- PROBLEM TO WORK ON: Return all the lines below in which the string "agent" appears.

Stored items
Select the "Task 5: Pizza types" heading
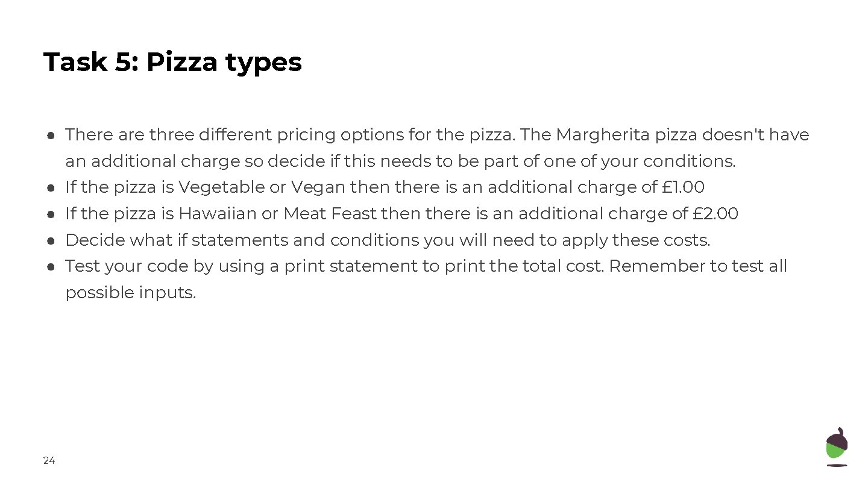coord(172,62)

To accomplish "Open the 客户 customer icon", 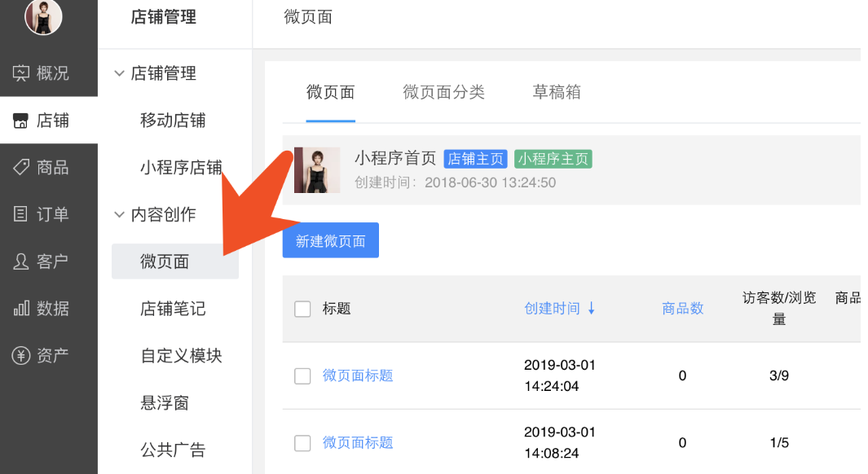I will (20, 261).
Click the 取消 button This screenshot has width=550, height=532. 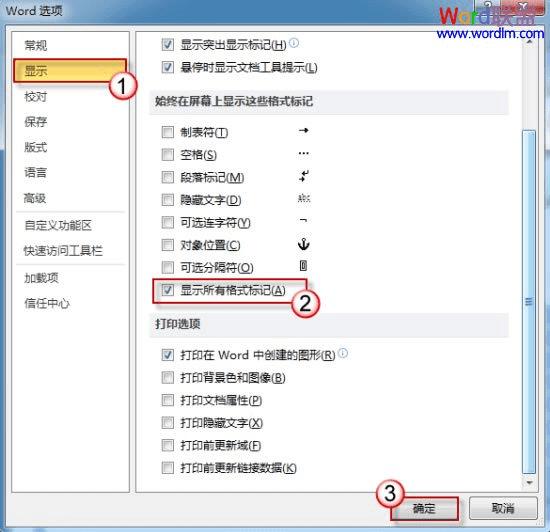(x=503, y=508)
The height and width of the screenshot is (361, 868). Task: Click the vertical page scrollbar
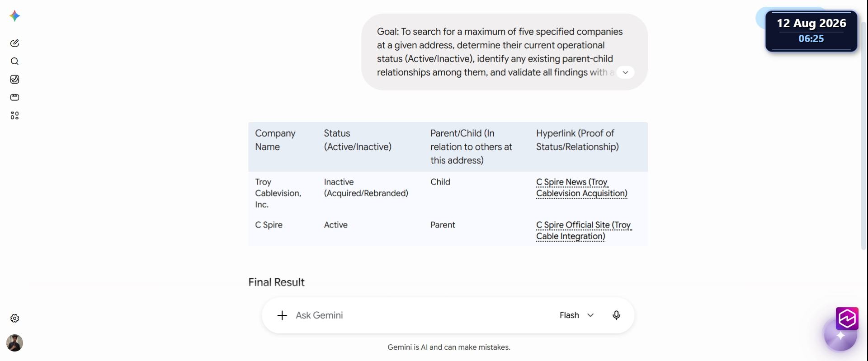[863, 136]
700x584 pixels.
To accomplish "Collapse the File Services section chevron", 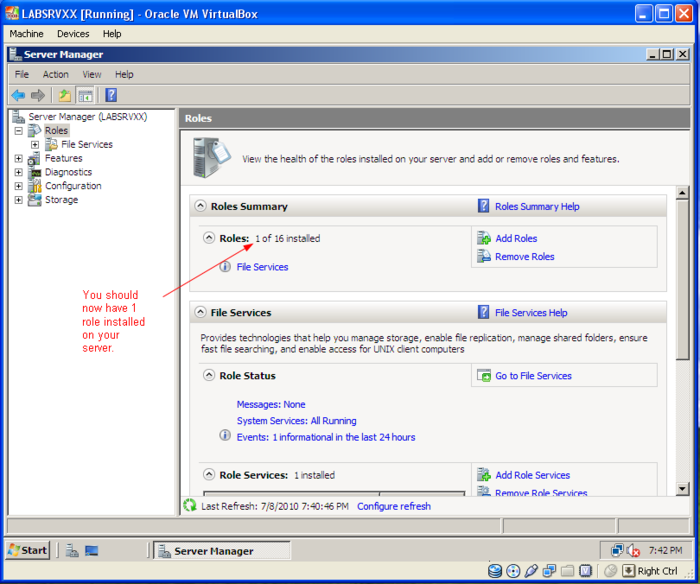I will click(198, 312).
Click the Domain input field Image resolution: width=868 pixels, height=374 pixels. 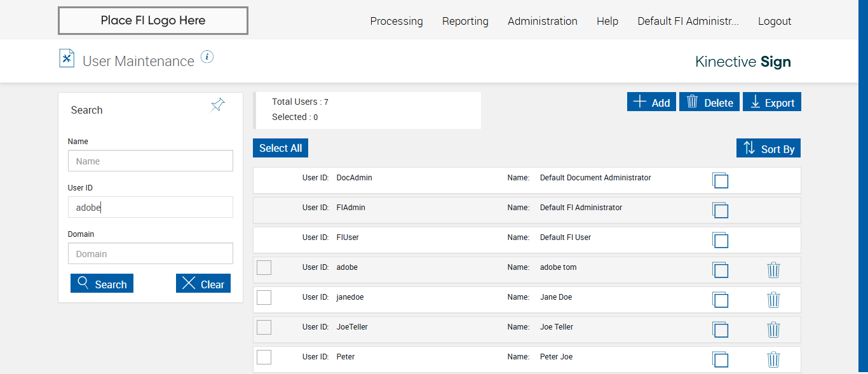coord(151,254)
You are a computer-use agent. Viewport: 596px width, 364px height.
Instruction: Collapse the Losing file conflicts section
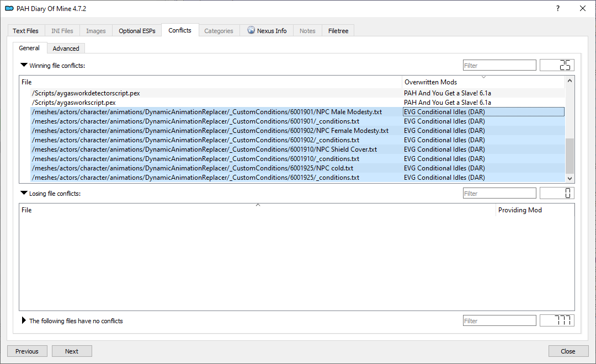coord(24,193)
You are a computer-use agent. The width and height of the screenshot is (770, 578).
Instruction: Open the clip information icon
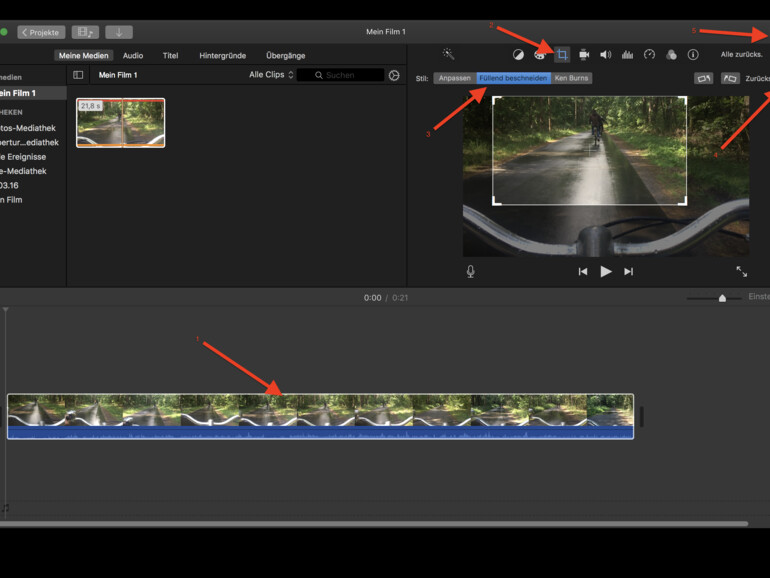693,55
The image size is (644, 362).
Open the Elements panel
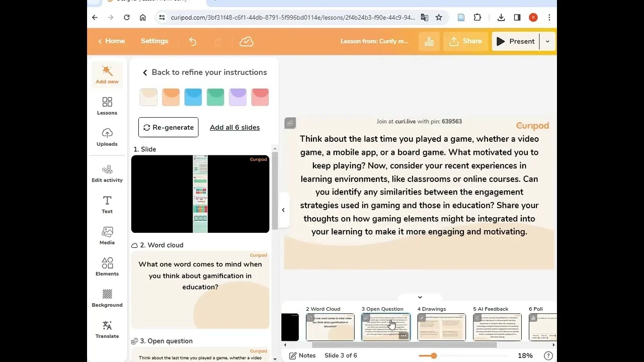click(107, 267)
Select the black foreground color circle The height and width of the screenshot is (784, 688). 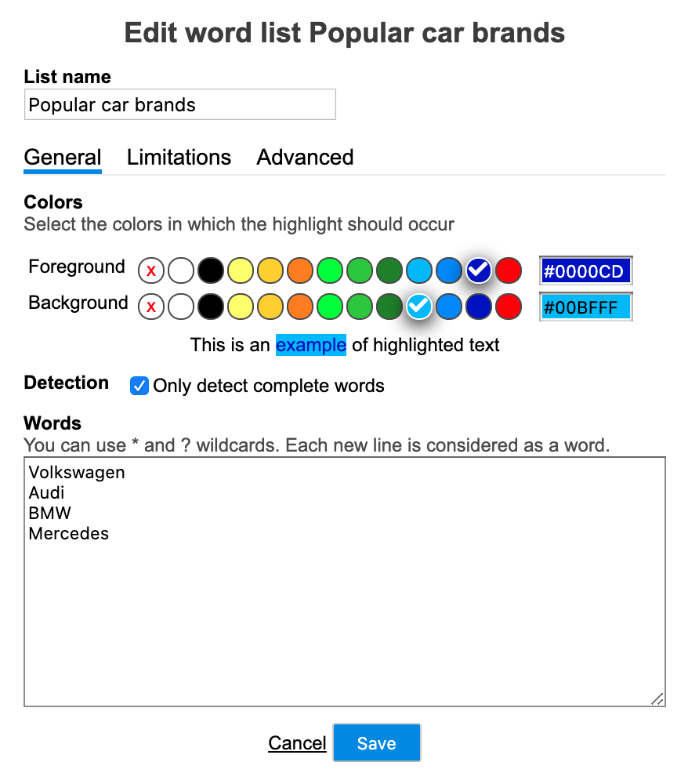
--
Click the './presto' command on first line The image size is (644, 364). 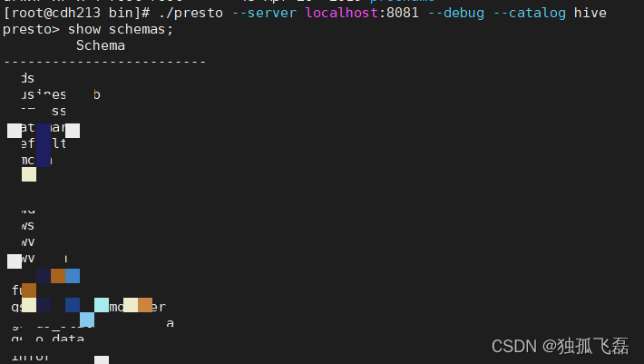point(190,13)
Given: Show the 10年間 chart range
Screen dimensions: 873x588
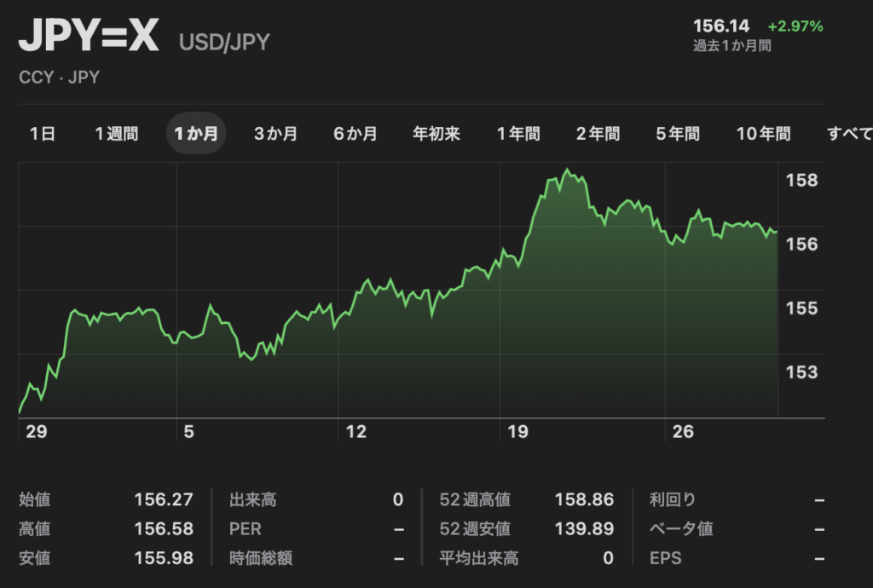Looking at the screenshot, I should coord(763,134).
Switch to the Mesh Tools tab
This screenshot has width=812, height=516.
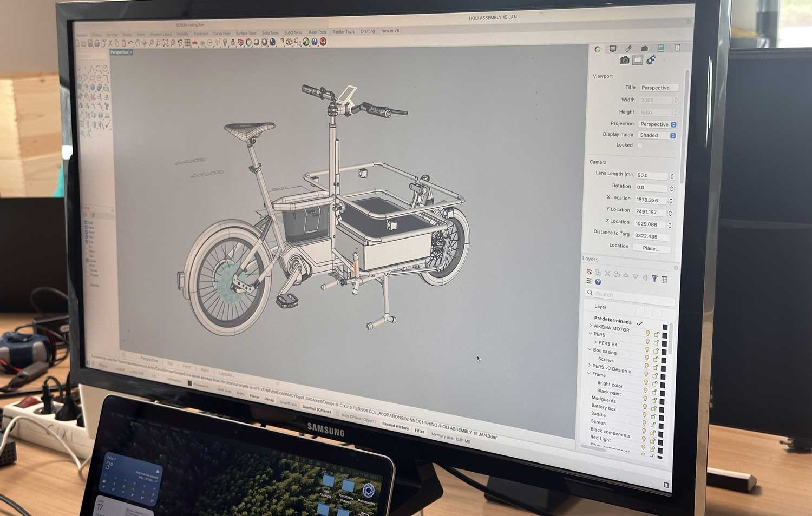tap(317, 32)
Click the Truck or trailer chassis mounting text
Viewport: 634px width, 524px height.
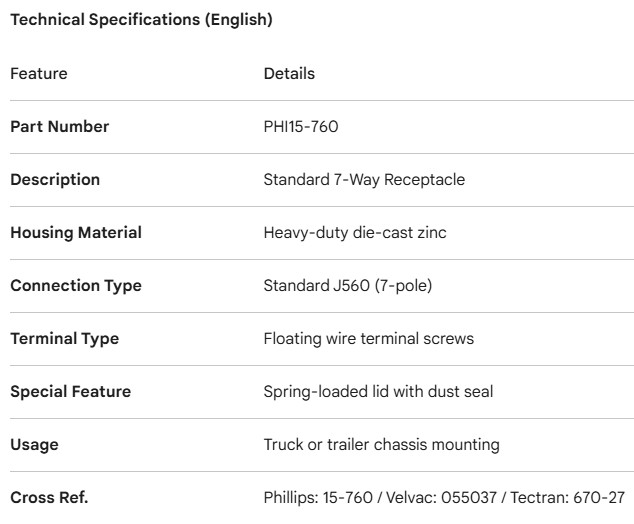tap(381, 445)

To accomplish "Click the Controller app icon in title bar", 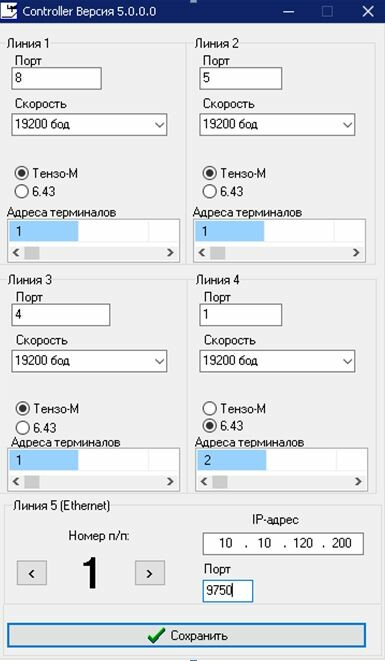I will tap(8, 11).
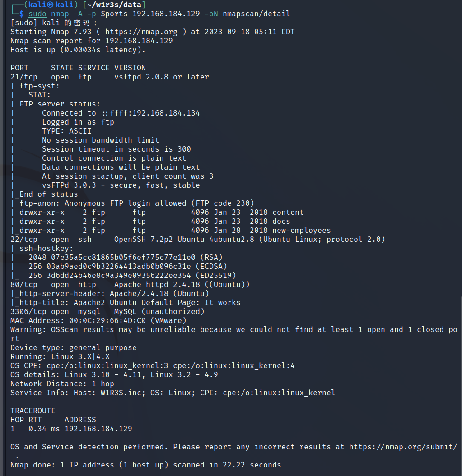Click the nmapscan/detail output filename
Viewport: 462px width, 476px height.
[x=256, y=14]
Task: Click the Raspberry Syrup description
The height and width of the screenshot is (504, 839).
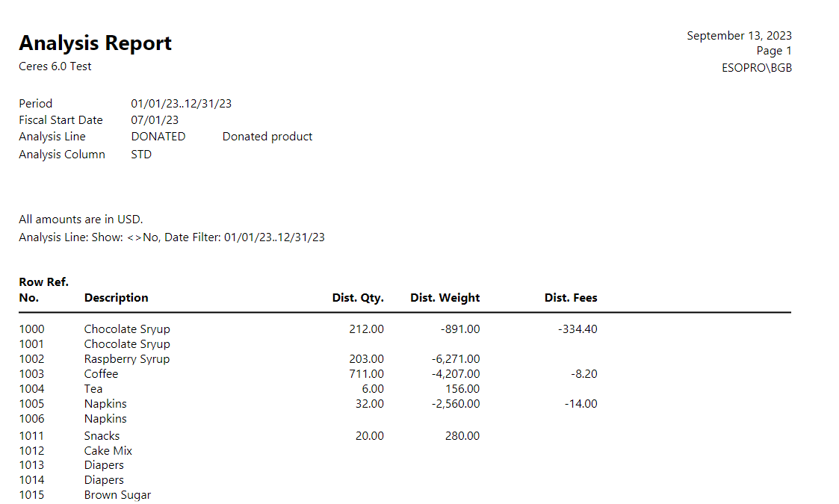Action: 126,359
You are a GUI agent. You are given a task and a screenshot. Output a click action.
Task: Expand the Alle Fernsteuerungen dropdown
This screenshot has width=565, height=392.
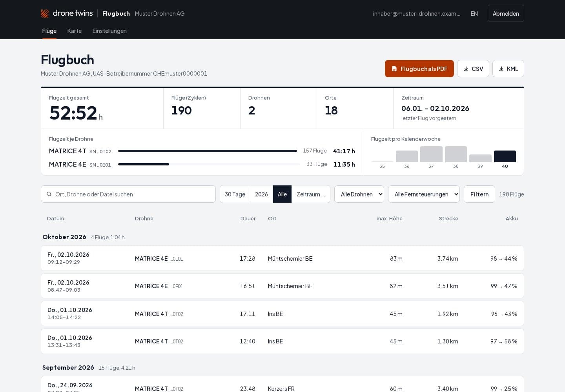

- EXPECTED OUTPUT:
You are a computer-use agent. Viewport: 596px width, 364px height.
You are a computer-use agent. The width and height of the screenshot is (770, 578).
You are a GUI agent. You are given a task and a screenshot. Output a click action.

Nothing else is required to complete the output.